▸ Action item
All lines from the line containing "Click Polygon's 64% Web3 cell" up to and including the last line of the entries must be written out exactly, with no others.

=== Dataset entries ===

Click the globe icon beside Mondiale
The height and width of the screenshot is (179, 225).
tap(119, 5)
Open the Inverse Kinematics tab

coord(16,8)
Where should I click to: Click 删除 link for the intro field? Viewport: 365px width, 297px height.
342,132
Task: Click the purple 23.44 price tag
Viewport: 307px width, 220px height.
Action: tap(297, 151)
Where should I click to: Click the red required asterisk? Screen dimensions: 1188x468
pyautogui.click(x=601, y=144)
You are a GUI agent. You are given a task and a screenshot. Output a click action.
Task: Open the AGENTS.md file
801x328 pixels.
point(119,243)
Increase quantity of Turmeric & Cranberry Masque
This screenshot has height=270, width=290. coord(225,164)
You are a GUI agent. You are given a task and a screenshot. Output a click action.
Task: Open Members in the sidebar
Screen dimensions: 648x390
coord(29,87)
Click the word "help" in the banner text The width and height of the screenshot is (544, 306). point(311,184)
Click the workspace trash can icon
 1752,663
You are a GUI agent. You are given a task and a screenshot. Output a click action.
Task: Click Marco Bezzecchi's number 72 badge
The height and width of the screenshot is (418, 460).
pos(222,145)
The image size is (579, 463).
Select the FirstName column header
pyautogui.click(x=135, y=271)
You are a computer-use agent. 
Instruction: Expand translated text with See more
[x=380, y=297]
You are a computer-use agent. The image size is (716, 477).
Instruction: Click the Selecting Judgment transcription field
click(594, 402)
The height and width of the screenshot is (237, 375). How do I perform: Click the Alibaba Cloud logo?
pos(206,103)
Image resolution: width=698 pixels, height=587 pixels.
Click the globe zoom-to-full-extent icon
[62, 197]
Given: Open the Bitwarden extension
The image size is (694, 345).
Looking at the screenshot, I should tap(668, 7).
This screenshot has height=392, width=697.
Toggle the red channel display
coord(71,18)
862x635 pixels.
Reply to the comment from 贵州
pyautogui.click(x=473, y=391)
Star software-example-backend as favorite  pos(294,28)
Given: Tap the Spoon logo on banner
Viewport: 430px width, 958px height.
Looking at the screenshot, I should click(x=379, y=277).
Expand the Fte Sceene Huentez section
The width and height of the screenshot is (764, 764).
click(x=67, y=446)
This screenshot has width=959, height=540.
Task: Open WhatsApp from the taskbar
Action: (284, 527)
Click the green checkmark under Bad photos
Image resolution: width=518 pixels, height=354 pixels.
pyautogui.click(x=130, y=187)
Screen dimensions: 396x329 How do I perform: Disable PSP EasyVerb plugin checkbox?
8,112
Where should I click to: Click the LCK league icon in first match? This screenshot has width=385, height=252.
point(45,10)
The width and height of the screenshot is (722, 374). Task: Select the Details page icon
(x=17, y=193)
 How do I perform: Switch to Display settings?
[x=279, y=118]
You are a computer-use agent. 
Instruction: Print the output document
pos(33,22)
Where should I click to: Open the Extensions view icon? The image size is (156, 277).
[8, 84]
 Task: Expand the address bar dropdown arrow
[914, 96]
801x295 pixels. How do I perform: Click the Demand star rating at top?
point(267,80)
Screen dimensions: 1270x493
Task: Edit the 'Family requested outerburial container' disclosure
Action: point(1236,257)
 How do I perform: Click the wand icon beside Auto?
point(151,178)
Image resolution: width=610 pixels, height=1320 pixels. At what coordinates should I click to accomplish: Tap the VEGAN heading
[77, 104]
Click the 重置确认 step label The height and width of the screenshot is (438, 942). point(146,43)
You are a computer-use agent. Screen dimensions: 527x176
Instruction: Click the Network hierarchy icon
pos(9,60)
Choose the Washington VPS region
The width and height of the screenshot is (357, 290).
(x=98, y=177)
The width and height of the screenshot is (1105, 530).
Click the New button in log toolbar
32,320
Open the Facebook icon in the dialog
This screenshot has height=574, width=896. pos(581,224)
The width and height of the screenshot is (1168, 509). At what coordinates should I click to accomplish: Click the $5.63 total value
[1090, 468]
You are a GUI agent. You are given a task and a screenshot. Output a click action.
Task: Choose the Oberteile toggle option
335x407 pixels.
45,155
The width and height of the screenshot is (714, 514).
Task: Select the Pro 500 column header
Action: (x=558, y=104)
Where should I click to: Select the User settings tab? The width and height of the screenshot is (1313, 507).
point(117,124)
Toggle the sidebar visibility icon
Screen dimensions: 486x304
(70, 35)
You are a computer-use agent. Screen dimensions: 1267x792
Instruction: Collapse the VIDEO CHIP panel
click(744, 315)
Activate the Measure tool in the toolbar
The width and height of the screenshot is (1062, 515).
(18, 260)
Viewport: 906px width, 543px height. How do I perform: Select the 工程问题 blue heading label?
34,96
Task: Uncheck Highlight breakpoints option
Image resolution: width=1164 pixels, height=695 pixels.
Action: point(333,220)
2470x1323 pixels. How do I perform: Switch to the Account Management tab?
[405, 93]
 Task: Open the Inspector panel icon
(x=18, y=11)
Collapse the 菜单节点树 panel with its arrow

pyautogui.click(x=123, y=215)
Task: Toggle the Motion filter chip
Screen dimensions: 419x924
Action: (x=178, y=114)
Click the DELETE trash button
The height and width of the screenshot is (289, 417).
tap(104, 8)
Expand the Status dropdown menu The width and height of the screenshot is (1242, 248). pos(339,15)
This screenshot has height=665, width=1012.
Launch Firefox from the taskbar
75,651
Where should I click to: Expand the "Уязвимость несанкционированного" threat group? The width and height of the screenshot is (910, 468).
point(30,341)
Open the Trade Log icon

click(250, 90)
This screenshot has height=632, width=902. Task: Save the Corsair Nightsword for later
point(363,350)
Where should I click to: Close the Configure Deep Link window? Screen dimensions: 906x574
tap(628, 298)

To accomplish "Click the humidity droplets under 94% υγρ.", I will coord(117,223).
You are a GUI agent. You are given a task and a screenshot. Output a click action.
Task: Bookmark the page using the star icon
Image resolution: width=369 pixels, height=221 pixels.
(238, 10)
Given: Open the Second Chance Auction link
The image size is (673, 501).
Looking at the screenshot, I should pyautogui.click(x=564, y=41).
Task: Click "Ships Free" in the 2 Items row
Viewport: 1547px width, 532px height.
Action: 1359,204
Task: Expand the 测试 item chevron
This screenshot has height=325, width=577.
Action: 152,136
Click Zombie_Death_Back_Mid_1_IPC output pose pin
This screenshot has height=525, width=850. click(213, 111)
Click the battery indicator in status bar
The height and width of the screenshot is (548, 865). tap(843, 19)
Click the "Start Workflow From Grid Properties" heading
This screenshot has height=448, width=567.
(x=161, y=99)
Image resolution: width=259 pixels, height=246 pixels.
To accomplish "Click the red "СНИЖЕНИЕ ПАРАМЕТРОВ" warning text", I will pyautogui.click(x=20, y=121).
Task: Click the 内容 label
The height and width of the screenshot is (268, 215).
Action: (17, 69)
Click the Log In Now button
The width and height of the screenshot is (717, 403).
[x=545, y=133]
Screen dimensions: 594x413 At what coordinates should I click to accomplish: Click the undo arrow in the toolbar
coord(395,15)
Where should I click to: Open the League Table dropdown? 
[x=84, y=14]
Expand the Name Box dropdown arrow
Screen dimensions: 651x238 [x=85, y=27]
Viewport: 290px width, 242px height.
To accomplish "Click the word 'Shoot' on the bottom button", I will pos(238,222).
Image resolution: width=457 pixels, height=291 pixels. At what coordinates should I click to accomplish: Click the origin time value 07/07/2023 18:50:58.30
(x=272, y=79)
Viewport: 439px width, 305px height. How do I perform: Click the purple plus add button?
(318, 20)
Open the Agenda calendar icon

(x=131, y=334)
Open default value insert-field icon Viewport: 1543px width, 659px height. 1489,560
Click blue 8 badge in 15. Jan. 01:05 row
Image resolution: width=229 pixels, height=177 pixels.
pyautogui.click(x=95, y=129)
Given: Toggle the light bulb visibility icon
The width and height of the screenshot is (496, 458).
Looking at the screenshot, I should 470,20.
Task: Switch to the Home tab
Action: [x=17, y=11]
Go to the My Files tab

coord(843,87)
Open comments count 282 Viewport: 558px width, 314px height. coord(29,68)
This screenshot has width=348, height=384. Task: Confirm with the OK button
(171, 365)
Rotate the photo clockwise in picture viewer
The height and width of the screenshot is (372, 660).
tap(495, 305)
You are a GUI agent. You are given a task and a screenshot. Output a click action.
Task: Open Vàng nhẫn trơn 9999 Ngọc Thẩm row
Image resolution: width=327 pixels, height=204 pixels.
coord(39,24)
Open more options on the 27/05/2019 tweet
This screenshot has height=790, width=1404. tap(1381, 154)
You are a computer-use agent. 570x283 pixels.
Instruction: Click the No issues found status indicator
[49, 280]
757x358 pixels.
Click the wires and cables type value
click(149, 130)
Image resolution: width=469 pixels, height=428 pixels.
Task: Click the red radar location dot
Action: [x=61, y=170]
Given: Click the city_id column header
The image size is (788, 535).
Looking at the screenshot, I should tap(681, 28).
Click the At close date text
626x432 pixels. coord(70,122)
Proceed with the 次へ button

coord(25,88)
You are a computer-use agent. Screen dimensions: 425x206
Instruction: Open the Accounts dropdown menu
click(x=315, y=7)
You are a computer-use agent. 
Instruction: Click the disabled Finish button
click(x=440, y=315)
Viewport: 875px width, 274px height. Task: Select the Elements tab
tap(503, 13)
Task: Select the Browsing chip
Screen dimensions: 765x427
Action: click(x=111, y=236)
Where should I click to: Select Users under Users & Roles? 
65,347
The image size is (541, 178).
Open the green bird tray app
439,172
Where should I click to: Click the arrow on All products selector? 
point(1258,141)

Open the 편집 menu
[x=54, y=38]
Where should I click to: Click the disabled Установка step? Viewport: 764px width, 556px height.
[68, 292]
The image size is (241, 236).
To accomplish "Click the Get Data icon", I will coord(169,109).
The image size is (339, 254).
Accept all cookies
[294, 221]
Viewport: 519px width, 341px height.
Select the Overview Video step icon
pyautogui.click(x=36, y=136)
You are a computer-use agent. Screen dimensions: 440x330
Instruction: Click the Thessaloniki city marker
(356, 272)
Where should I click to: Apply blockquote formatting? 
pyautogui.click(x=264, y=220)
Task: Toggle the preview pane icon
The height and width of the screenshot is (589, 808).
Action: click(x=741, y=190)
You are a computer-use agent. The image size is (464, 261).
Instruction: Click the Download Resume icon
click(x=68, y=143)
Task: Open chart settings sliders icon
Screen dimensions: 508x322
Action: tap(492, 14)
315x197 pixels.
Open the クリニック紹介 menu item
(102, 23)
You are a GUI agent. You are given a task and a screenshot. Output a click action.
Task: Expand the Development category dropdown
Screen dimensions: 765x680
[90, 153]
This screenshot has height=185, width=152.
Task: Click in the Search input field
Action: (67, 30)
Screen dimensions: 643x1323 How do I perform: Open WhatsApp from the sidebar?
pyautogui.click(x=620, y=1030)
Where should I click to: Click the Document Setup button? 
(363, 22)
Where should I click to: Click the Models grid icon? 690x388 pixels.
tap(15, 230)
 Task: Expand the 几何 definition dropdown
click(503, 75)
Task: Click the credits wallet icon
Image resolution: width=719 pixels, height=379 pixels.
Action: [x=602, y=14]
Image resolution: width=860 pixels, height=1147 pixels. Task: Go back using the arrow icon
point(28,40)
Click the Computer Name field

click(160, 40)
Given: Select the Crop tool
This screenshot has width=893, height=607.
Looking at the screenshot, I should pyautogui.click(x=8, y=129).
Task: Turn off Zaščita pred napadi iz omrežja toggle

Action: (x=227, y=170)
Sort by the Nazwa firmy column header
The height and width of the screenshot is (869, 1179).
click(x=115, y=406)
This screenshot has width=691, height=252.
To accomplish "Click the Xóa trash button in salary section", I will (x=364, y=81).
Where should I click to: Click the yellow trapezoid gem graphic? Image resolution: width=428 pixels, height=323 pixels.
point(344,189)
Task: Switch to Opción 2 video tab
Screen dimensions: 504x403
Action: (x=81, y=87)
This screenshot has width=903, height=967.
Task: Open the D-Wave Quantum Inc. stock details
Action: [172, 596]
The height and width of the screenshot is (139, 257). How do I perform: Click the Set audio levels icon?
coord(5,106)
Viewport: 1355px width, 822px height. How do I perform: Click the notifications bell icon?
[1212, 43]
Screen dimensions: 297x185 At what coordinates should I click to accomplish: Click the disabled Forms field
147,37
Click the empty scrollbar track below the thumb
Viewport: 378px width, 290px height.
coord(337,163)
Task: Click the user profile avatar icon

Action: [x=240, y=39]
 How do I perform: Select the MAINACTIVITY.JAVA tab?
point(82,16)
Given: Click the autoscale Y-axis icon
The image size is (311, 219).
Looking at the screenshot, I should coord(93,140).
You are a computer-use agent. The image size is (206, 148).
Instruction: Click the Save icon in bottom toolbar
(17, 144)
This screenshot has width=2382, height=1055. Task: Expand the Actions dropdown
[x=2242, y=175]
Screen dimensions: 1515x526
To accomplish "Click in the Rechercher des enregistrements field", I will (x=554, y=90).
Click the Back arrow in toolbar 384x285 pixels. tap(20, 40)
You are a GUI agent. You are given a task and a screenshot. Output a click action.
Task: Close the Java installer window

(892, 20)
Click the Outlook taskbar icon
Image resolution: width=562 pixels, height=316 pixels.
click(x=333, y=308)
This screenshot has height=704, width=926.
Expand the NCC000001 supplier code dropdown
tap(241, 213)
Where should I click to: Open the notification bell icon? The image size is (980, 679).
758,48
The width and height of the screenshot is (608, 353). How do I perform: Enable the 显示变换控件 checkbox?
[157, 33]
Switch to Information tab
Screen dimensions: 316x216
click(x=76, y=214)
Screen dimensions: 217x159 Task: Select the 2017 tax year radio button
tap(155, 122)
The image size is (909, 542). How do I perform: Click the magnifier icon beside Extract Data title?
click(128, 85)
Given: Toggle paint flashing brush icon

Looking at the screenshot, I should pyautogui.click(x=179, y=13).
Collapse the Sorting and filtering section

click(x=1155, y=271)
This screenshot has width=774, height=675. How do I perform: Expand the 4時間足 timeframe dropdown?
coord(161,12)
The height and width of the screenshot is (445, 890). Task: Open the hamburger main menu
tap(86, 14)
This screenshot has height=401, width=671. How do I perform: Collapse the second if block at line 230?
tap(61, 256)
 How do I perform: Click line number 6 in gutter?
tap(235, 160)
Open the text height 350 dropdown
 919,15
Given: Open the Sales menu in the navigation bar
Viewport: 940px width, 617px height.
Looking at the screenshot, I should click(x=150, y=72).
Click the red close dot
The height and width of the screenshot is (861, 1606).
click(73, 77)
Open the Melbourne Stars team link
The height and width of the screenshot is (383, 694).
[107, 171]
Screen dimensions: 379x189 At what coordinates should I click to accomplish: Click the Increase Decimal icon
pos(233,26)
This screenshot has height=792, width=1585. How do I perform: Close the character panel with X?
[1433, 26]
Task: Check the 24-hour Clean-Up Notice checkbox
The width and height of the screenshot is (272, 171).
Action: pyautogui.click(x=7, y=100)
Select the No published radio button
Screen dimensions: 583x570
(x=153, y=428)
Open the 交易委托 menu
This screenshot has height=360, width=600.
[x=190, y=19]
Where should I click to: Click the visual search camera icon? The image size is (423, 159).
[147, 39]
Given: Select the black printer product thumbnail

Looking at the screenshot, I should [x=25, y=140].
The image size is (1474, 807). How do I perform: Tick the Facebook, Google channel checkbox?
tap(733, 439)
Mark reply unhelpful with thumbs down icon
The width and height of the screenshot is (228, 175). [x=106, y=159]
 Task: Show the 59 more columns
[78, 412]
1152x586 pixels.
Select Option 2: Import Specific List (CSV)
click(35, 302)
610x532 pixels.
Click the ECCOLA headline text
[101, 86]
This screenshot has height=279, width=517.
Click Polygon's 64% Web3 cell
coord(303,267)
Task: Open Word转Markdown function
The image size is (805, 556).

===

▸ Answer space
Click Polygon's 64% Web3 cell
coord(303,267)
Task: Open Word转Markdown function
The image size is (805, 556).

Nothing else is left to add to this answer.